課題:
- 1) 本文中の「中川が大きく横たわり、手前岸には大きな料理屋、対岸には農村が広がり、遠くに山が望めるというのどかな風景だ。」を英語に訳すとどうなりますか？
- 2) レコードの冒頭から「tap(169, 203)」を含む行までを、1行を1つの文字列とするJSONリストにまとめるとどうなりますか？ 空行は除き、画像は含めないでください。

本文:
新宿と亀有の間には中川が流れている。江戸の防衛上の理由などから、当時の中川には上流から河口まで橋は1本もなく、対岸に渡るには舟を利用した。広重は両岸を結ぶ「新宿の渡し」の渡船場を描いている。行政においては江戸の外であったが、さらに東の江戸川まで関所が無かったため、旅人にとっては江戸の中にいる感覚だったのかもしれない。
中川が大きく横たわり、手前岸には大きな料理屋、対岸には農村が広がり、遠くに山が望めるというのどかな風景だ。凡庸と評価されることも多いが、研究者や浮世絵ファンの間では「広重は亀有から東向きに描いた」「いや、新宿側から西を眺めている」と、熱い論争を巻き起こしてきた。

データ抜粋:
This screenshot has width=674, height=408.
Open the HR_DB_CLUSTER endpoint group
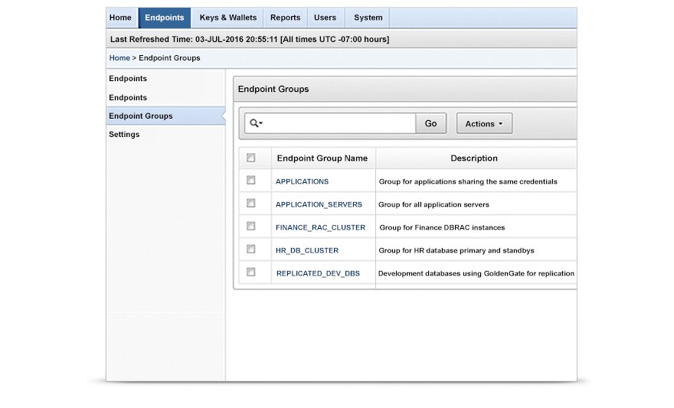tap(306, 250)
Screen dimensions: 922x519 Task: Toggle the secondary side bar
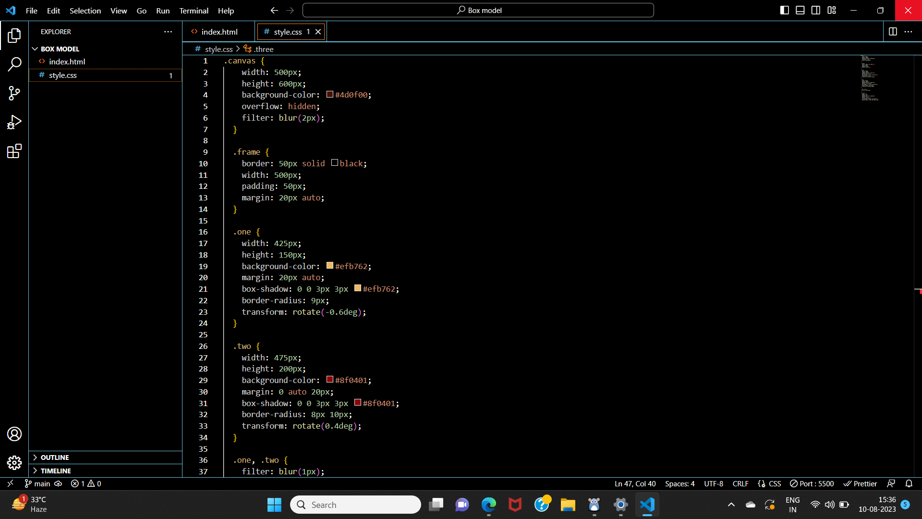816,10
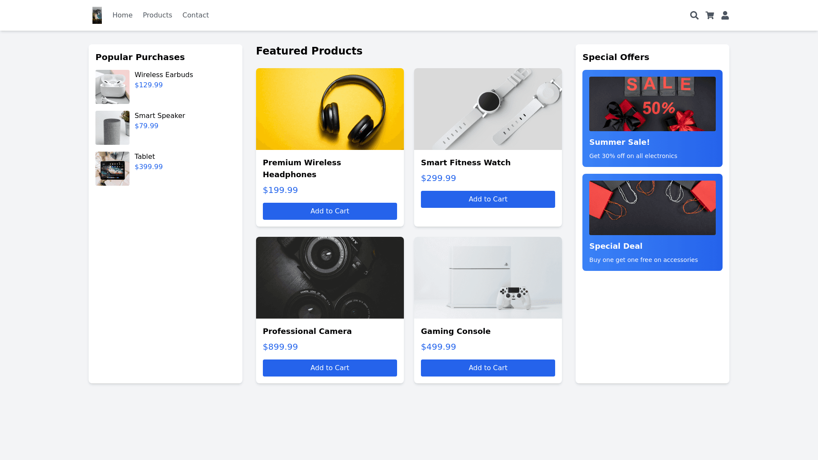Viewport: 818px width, 460px height.
Task: Click the Smart Fitness Watch title
Action: click(466, 163)
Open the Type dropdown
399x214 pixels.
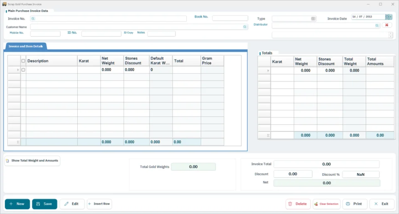click(313, 19)
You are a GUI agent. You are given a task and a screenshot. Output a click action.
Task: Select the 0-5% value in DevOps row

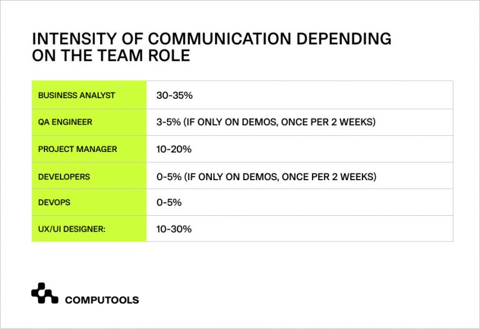tap(169, 203)
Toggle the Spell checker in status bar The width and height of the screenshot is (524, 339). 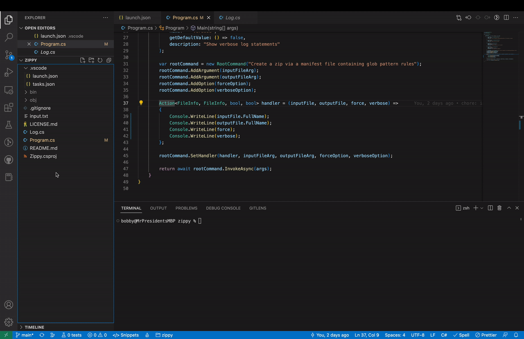[461, 335]
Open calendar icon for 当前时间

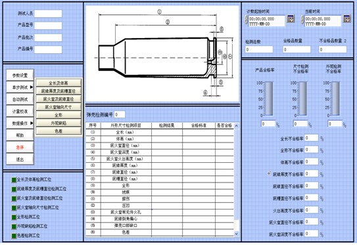coord(347,19)
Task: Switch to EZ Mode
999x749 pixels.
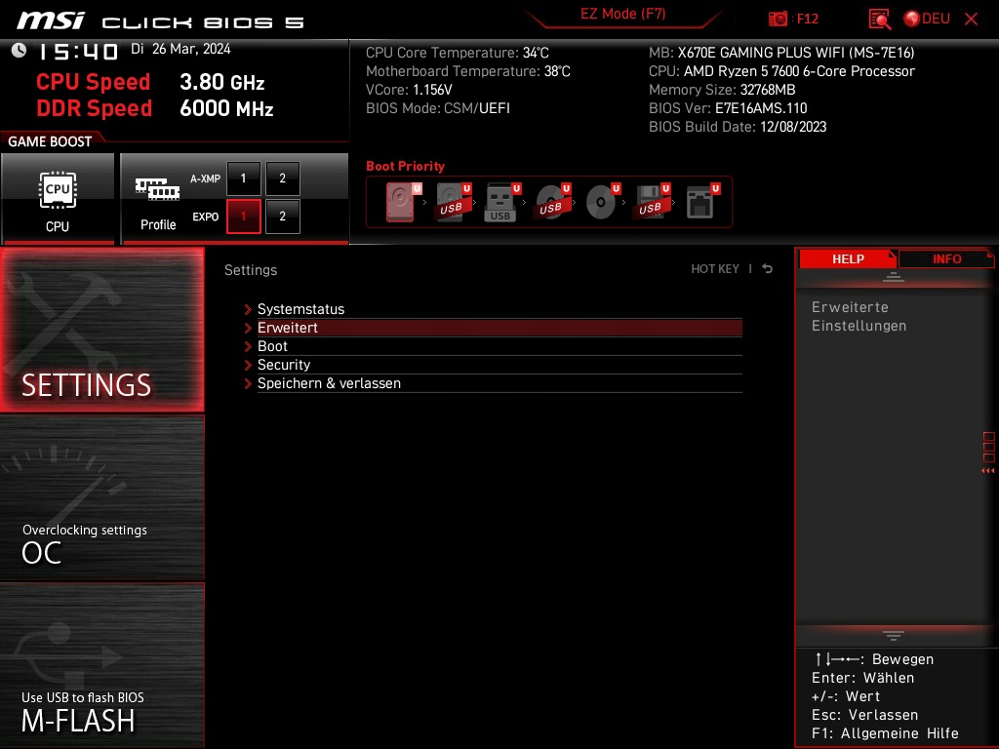Action: pos(622,15)
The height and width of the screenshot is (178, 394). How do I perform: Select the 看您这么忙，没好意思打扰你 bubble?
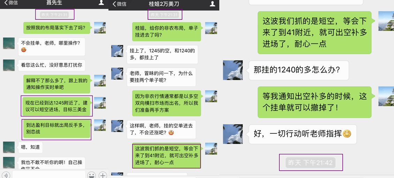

期待される出力:
- 1) It is a peaceful landscape in which the Nakagawa River stretches broadly across the scene, a large restaurant stands on the near bank, farmland spreads out on the far bank, and mountains can be seen in the distance.

- 2)
[
  "This screenshot has width=674, height=408.",
  "Open the HR_DB_CLUSTER endpoint group",
  "tap(306, 250)",
  "Screen dimensions: 922x519 Task: Toggle the secondary side bar",
  "816,10",
  "Viewport: 818px width, 460px height.",
  "Task: Click the Smart Fitness Watch title",
  "Action: click(466, 163)",
  "Open the Type dropdown",
  "399x214 pixels.",
  "click(313, 19)",
  "You are a GUI agent. You are given a task and a screenshot. Output a click action.",
  "Task: Select the 0-5% value in DevOps row",
  "tap(169, 203)"
]